• _Document_:
Notwithstanding any such conditions, the Administrator may, in its discretion,
accelerate the time at which any Option or SAR may be exercised, or the time at
which a Stock Award may become transferable or nonforfeitable. In addition, the
Administrator shall have complete authority to interpret all provisions of this
Plan; to prescribe the form of Agreements; to adopt, amend, and rescind rules
and regulations pertaining to the administration of the Plan; and to make all
other determinations necessary or advisable for the administration of this Plan,
except as limited in Article 12 herein. The express grant in the Plan of any
specific power to the Administrator shall not be construed as limiting any power
or authority of the Administrator. Any decision made, or action taken, by the
Administrator in connection with the administration of this Plan shall be final
and conclusive. Neither the Administrator nor any member of the Board shall be
liable for any act done in good faith with respect to this Plan or any
Agreement, Option, SAR or Stock Award. All expenses of administering this Plan
shall be borne by the Company.

     The Board, in its discretion, may delegate to one or more officers of the
Company all or part of the Board's authority and duties with respect to grants
and awards, in which case references to the Administrator in this Article 3
shall include the Board's delegate or delegates. The Board may revoke or amend
the terms of a delegation at any time but such action shall not invalidate any
prior actions of the Board's delegate or delegates that were consistent with the
terms of the Plan and the prior delegation.

                                      3.



                                   ARTICLE 4

                             RIGHT OF FIRST REFUSAL

     4.1  Right of First Refusal. Before any Common Stock held by any
Participant ("Purchase Shares") upon exercise of an Option or any transferee of
such shares (either being sometimes referred to herein as the "Holder") may be
sold or otherwise transferred (including without limitation a transfer by gift
or operation of law), the Company and/or its assignee(s) shall have an
assignable right of first refusal to purchase the Purchase Shares to be sold or
transferred (the "Offered Shares") on the terms and conditions set forth in this
Article 4 (the "Right of First Refusal").

     4.2  Notice of Proposed Transfer. The Holder of the Purchase Shares shall
deliver to the Company a written notice (the "Notice") stating: (i) the Holder's
bona fide intention to sell or otherwise transfer the Offered Shares; (ii) the
name of each proposed bona fide purchaser or other transferee ("Proposed
Transferee"); (iii) the number of Offered Shares to be transferred to each
Proposed Transferee; (iv) the bona fide cash price or other consideration for
which the Holder proposes to transfer the Offered Shares (the "Offered Price");
and (v) that the Holder will offer to sell the Offered Shares to the Company
and/or its assignee(s) at the Offered Price as provided in this Article 4.

     4.3  Exercise of Right of First Refusal. At any time within thirty (30)

• _Recorded information_:
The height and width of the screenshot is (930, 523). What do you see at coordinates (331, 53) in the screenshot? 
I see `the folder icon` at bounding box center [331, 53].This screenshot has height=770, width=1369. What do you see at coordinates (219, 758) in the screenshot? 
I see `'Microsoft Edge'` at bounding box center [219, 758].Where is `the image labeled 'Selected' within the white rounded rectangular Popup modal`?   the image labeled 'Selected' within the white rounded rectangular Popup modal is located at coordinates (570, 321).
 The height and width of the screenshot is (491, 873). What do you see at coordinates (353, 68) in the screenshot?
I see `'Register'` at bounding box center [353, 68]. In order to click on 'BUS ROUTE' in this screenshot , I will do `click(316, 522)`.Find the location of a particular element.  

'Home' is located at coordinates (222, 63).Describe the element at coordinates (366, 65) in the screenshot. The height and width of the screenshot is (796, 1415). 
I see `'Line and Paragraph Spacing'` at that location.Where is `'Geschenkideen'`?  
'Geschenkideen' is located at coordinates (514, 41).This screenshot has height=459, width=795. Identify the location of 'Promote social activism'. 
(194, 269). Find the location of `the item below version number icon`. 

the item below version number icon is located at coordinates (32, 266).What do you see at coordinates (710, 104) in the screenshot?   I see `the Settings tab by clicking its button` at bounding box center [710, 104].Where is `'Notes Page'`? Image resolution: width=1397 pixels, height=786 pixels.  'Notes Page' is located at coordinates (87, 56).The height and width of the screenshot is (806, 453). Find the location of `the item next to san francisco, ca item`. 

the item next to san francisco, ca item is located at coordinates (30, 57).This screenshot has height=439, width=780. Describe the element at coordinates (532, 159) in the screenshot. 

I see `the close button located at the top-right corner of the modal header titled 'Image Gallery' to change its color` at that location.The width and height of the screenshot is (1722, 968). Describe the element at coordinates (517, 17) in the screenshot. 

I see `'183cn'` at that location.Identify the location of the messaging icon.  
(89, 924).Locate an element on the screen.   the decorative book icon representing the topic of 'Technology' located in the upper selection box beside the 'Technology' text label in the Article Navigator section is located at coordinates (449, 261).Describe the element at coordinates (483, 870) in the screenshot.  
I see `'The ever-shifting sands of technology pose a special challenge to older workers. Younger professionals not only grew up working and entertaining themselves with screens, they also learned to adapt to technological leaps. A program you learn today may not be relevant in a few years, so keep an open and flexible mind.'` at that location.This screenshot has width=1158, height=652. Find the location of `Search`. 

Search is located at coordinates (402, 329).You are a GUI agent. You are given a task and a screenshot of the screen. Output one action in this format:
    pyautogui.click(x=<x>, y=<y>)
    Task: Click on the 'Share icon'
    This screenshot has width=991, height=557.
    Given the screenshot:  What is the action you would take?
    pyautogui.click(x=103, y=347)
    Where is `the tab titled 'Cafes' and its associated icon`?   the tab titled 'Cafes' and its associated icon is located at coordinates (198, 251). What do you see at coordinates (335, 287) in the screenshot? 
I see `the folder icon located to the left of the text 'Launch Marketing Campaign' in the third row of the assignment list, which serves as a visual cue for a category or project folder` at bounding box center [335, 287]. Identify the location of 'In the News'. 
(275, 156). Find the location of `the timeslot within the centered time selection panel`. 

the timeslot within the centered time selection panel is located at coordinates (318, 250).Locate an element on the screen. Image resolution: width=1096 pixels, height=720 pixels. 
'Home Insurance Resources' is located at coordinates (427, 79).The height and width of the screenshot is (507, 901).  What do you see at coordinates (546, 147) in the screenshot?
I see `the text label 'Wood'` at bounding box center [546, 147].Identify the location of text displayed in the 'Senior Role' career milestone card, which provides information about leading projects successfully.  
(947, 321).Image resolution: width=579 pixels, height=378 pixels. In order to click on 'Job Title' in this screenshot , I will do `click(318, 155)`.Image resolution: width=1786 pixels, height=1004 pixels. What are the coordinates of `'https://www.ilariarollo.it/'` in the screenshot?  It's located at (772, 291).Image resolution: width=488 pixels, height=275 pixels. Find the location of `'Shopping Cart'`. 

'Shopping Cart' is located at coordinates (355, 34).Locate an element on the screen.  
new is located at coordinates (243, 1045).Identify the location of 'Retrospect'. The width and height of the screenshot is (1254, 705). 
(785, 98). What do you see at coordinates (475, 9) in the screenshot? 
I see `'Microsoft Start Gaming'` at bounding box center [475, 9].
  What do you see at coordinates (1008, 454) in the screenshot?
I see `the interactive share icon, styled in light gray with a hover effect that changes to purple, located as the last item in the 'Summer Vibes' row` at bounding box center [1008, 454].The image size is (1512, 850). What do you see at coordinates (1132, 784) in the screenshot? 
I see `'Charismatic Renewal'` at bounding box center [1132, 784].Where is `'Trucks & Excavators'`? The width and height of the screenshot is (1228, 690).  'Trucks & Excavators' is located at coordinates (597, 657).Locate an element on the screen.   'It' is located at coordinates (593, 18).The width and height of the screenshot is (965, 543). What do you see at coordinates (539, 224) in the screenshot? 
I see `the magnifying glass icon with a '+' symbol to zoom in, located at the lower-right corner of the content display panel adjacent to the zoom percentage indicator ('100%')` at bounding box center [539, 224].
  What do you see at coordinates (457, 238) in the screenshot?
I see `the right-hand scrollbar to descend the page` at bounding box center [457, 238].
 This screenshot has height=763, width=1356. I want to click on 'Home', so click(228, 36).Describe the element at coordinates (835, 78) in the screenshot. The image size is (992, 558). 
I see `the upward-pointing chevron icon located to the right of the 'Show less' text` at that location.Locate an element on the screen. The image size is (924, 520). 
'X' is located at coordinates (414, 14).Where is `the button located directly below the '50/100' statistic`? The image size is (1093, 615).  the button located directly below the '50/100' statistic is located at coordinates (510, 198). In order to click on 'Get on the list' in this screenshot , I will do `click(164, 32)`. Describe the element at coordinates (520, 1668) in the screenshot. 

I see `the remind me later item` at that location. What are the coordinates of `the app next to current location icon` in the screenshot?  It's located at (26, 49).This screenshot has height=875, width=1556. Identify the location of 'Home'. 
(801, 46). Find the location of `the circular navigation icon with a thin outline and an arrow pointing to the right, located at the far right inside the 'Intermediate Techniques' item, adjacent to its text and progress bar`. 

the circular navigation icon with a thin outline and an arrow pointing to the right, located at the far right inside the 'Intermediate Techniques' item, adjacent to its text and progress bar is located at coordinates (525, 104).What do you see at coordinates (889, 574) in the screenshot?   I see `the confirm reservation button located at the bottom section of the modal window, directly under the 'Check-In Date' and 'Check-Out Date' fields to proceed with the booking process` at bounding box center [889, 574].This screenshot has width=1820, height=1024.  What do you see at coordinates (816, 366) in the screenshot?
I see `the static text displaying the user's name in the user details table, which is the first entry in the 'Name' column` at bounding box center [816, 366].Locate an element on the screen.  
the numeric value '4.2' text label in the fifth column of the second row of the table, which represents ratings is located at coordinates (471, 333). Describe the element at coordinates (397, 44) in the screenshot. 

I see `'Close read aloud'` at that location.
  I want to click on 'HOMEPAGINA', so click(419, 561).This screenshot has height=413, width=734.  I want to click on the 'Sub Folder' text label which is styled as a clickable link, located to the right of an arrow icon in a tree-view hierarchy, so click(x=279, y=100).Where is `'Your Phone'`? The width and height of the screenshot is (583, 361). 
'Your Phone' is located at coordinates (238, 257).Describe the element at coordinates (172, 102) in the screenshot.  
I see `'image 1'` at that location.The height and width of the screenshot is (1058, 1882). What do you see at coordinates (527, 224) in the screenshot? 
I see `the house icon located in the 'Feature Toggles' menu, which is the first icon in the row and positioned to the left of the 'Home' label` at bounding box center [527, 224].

• _Required task 1_:
According to the plan excerpt, who bears all expenses of administering the Plan?
• _Required task 2_:
Transcribe the part of the plan excerpt that opens with the words containing "The Board, in" and closes with "the prior delegation.".

• _Worked solution 1_:
The Company bears all expenses of administering the Plan.

• _Worked solution 2_:
The Board, in its discretion, may delegate to one or more officers of the
Company all or part of the Board's authority and duties with respect to grants
and awards, in which case references to the Administrator in this Article 3
shall include the Board's delegate or delegates. The Board may revoke or amend
the terms of a delegation at any time but such action shall not invalidate any
prior actions of the Board's delegate or delegates that were consistent with the
terms of the Plan and the prior delegation.